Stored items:
^^^^
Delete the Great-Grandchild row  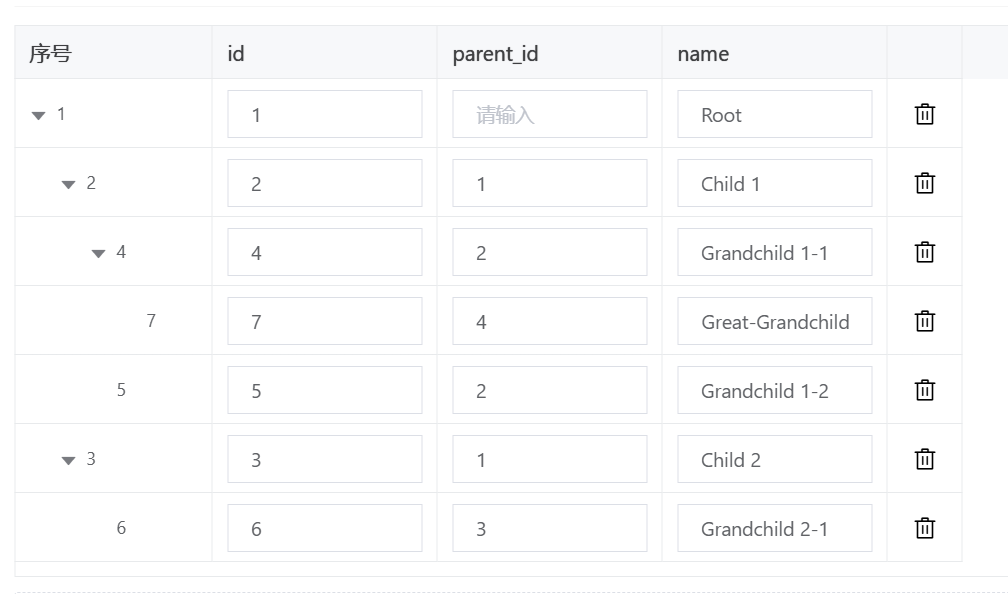pos(925,321)
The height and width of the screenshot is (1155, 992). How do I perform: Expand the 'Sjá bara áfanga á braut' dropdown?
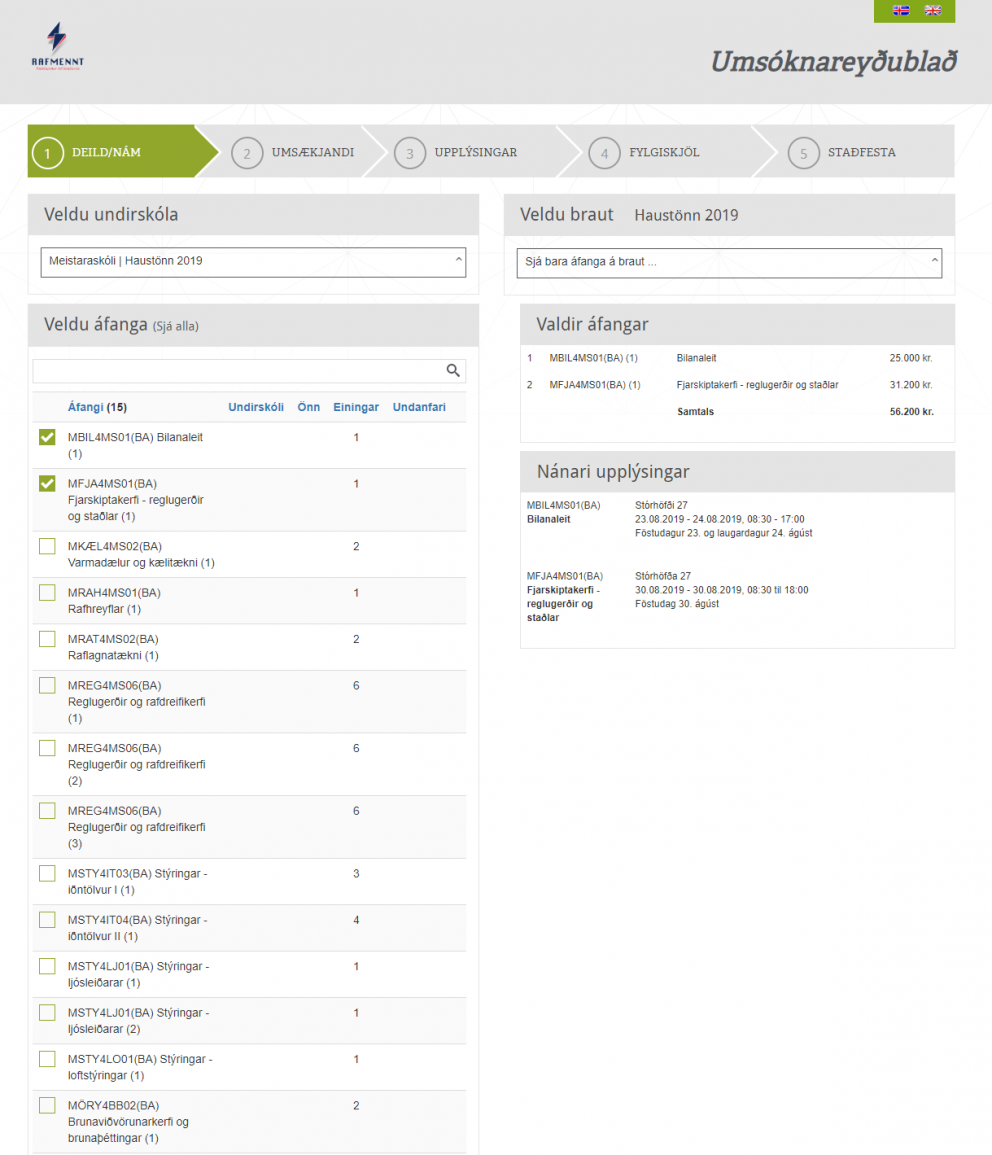click(729, 262)
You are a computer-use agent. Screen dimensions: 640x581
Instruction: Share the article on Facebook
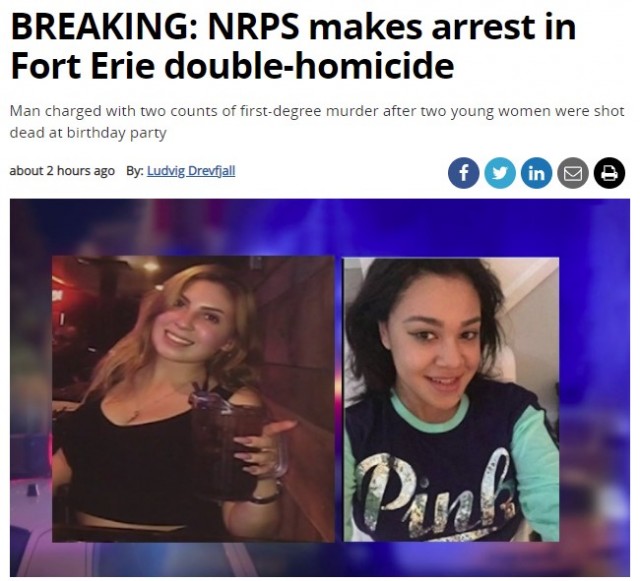coord(463,173)

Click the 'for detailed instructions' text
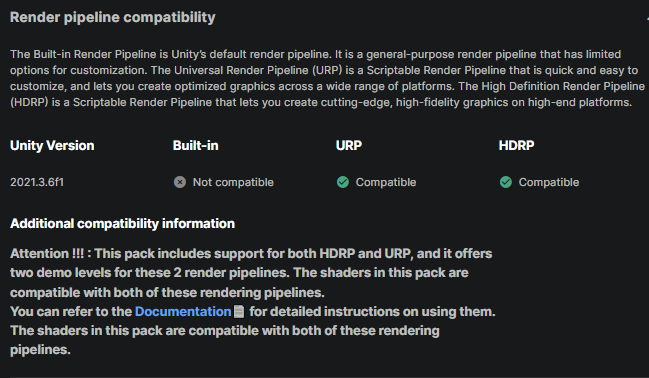coord(325,311)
^^^^
What to do: Please copy, exactly as written, the lines from the one that contains "Instruction: Share the article on Facebook" through the end of the records, both ends included. Do not include the pictures.

Solved problem:
Instruction: Share the article on Facebook
coord(463,173)

Click the 'for detailed instructions' text
coord(325,311)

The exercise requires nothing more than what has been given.